Nothing but the lines from the one with "This screenshot has height=279, width=403." down to the one with "Open the Manufacturer Size dropdown" should be returned, exactly and with both ends included, from the material below.

> [DATA SUPPLIED]
Content starts

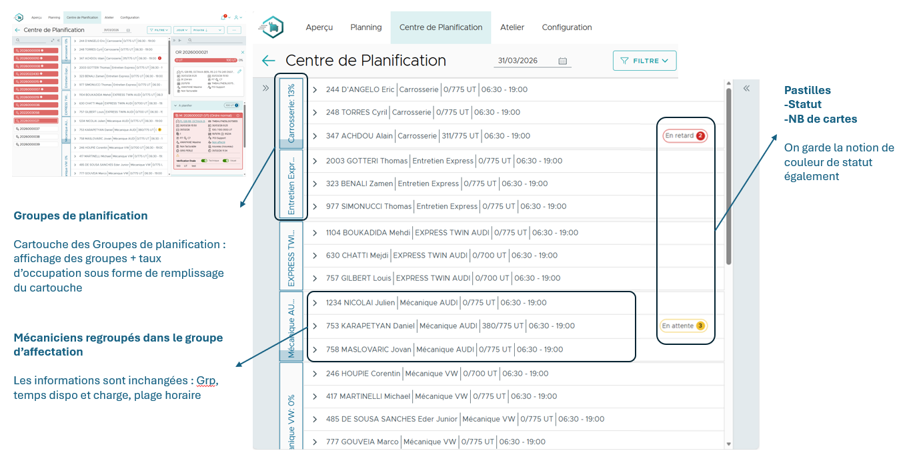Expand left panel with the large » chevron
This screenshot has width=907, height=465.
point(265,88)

Content ends
Content starts

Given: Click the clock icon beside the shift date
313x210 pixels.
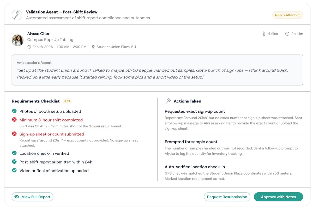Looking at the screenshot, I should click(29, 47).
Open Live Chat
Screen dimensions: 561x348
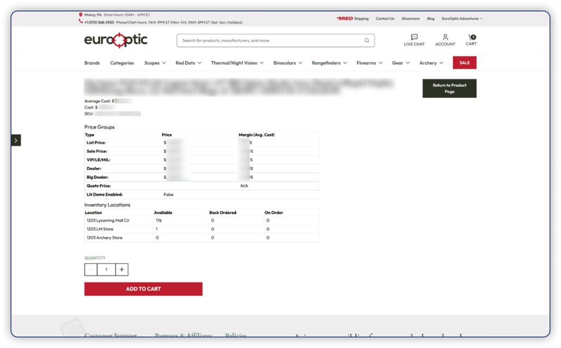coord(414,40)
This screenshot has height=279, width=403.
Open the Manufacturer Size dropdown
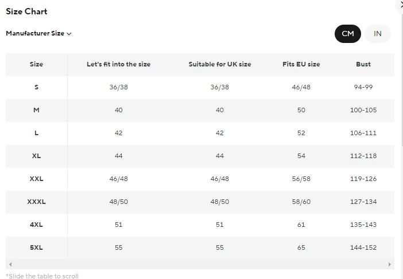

Content ends

> [ANSWER AREA]
This screenshot has height=279, width=403.
Open the Manufacturer Size dropdown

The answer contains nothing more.